"There is no mystery in a looking glass, until someone looks into it.
- Harold Goddard, The Meaning Of Shakespeare. .
There have been more than 50 films, either for cinema or television, of Shakespeare's most staged play, from Lawrence Olivier's 1948 Oscar-winning almost film-noir version to the parody of Kaurismaki's Hamlet Goes Business (1987). The latest is Michael Almereyda's Hamlet (2000), a contemporary realisation in a familiar New York whose visual style owes more to the fast cutting of MTV than the solidity of the stage. Unlike the satirical butchering of Kaurismaki's version (whose work uses not a single line of the original text), to which Hamlet (2000) owes much of its corporate setting, Almereyda presents a pared down and unadulterated adaptation.
Of course, in order to produce the 1 hour 15 running time, even shorter than Zefferelli's action-hero Hamlet (1990), which suffered as Vogue had it, not cutting but "axplay", much is removed. However, although shorter than Zefferelli's effort, the inclusion of the text's political aspect (in Fortinbras ) and the first scene (although reordered), excised from the 1990 film, leads to a far more effective, rounded and realised version. This is not to say that cutting has no effect on the nature of the piece. The loss of the scenes in which Hamlet's "madness" is constructed results in a change of emphasis in for the "Excellent well, you are a fishmonger" dialogue , which loses much of its effectiveness, Hamlet's behaviour seeming randomly erratic rather than calculated. .

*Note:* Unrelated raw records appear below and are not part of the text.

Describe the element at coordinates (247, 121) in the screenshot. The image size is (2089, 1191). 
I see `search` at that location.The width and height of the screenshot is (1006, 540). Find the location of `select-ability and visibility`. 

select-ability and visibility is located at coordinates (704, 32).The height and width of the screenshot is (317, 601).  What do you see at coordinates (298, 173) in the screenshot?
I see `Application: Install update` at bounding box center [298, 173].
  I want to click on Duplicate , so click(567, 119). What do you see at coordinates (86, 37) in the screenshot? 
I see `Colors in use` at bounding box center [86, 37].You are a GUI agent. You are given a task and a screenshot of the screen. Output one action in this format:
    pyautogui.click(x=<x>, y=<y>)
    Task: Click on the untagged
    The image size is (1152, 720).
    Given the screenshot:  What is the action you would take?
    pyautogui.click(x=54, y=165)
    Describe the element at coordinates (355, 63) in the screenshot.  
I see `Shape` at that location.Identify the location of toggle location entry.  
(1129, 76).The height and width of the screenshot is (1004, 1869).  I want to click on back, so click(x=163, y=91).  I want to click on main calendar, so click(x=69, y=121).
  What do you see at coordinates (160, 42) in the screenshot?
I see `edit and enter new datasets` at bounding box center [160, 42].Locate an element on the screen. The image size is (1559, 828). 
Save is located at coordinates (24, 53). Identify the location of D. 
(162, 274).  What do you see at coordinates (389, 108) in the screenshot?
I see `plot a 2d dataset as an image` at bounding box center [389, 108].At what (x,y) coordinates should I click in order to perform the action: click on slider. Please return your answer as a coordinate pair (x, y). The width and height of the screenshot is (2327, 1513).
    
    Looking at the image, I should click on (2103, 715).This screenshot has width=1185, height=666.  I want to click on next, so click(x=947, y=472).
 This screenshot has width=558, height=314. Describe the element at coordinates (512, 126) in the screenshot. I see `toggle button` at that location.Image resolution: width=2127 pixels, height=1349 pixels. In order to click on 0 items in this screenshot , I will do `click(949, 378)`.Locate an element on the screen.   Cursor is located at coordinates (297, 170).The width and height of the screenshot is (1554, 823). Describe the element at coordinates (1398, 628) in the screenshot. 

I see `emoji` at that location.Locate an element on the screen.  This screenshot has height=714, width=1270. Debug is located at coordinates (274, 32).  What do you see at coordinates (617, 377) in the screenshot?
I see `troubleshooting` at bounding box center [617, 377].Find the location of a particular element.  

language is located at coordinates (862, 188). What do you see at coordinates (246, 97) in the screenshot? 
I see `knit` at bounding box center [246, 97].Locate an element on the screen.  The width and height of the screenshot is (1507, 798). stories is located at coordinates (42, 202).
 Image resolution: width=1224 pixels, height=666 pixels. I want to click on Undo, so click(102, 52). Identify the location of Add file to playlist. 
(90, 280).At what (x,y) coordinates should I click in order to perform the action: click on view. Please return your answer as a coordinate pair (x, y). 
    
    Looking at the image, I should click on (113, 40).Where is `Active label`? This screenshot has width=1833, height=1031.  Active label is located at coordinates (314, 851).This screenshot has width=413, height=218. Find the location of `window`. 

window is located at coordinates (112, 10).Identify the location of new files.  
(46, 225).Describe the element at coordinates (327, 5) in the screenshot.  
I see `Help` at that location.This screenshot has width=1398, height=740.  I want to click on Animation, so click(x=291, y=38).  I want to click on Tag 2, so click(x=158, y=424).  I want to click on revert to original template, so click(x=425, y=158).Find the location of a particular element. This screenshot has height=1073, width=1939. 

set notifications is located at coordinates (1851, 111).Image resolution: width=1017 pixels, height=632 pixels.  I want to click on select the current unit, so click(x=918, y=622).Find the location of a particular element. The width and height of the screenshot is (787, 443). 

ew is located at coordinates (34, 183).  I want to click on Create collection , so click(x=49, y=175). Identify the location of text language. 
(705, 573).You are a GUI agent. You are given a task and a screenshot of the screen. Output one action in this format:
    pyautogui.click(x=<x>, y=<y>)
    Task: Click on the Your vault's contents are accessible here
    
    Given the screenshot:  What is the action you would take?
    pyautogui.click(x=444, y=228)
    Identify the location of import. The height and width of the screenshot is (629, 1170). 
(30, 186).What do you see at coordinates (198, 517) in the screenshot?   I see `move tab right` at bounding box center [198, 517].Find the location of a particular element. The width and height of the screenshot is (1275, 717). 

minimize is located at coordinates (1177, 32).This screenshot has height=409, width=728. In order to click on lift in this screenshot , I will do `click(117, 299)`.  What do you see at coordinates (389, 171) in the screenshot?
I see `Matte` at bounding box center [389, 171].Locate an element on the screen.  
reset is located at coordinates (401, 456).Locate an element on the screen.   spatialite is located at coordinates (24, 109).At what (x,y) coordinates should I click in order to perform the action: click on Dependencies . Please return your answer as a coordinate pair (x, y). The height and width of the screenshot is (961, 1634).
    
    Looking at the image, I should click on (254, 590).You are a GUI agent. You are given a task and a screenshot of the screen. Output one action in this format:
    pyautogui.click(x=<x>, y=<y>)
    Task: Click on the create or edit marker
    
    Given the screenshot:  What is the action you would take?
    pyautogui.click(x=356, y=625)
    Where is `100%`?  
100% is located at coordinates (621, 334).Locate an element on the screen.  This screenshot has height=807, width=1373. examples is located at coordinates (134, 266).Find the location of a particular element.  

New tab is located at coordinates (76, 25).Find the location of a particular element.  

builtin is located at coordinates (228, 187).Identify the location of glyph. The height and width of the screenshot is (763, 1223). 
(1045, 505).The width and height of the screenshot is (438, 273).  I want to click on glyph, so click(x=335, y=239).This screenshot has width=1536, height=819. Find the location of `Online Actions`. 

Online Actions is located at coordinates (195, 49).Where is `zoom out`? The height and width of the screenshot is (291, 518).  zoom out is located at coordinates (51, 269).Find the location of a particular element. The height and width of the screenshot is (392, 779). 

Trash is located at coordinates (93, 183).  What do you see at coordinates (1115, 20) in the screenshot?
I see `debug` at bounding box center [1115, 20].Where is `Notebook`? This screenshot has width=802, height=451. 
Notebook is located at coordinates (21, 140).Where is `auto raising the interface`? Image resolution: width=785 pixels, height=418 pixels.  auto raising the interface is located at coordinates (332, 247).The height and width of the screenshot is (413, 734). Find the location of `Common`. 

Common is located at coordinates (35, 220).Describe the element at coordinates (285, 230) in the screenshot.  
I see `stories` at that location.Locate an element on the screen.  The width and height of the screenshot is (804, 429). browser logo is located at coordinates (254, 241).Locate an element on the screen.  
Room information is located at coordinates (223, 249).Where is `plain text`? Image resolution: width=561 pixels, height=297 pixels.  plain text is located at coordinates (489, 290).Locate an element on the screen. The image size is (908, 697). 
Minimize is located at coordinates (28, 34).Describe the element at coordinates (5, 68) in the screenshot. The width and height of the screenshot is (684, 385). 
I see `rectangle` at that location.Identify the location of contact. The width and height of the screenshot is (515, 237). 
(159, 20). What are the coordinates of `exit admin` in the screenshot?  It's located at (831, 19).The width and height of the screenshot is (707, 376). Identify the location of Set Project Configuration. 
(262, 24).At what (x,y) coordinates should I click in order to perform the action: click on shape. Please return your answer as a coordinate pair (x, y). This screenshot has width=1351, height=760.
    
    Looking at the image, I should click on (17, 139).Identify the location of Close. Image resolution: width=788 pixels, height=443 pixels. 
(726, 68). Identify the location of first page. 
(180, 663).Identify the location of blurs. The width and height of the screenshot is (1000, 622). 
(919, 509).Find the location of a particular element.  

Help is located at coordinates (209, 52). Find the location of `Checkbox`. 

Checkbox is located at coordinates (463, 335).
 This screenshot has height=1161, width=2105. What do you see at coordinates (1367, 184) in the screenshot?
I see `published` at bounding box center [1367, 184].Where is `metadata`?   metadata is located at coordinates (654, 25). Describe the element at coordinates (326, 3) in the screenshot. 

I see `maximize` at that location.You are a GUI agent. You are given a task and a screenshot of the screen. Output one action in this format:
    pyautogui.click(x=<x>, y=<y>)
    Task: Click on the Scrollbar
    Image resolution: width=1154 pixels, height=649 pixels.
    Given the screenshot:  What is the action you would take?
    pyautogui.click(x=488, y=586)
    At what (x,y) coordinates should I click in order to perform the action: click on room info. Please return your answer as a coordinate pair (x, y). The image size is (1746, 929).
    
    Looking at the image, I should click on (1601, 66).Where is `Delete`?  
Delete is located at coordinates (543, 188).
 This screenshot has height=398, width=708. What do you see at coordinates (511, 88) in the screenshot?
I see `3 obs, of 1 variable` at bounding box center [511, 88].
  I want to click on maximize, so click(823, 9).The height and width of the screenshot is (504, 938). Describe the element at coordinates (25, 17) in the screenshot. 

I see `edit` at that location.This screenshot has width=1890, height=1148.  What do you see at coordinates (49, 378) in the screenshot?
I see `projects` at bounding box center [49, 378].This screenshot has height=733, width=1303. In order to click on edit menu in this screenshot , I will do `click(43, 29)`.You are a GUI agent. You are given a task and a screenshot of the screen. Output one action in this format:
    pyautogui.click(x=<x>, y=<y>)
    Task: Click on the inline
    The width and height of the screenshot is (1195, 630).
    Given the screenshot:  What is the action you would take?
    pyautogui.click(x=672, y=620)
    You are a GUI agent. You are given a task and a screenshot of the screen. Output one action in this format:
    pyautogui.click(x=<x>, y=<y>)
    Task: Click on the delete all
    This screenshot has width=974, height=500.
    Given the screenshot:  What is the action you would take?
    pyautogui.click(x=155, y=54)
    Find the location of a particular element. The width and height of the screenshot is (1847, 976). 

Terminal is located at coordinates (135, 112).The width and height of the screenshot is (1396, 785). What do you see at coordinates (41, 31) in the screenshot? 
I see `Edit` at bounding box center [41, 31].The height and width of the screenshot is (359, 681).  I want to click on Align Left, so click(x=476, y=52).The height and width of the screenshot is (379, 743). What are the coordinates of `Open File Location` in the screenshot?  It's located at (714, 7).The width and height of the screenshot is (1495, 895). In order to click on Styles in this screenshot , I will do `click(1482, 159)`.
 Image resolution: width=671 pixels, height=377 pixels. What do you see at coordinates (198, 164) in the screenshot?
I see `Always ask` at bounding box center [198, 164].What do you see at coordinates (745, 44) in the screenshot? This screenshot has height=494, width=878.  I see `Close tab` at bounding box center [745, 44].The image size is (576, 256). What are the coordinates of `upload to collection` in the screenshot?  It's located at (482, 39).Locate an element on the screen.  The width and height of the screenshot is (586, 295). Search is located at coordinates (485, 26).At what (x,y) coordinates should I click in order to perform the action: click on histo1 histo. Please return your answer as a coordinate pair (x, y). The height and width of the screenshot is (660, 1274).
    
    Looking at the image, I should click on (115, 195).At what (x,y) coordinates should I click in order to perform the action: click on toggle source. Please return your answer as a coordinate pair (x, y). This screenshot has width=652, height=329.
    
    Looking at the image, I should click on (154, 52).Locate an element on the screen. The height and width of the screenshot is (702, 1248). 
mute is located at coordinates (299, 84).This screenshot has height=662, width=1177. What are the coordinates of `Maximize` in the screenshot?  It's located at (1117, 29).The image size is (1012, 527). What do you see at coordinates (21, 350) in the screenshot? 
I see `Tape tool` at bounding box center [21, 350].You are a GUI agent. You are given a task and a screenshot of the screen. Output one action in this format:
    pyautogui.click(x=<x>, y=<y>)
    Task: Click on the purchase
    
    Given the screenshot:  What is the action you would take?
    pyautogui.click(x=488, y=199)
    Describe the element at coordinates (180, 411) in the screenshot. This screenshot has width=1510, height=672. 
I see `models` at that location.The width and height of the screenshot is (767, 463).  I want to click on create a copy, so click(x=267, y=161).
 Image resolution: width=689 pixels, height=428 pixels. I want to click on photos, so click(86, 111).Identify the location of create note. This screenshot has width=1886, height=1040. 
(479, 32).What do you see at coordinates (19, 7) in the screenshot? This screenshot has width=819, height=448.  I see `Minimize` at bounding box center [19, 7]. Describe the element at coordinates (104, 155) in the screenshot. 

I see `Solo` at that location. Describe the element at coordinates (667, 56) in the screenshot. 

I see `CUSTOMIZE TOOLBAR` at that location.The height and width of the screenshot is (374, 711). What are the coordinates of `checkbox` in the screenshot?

Another noticeable cut is the removal of the players in preference to a more economical and filmic device (in keeping with the fascination with multimedia within the film, to which I will refer later), Hamlet's creation of the short art film - "The Mousetrap". The film achieves the same effect whilst reducing the required cast and running time and creating a pleasing translation of the "play within a play" device (often used in Shakespeare) to the "film within a film".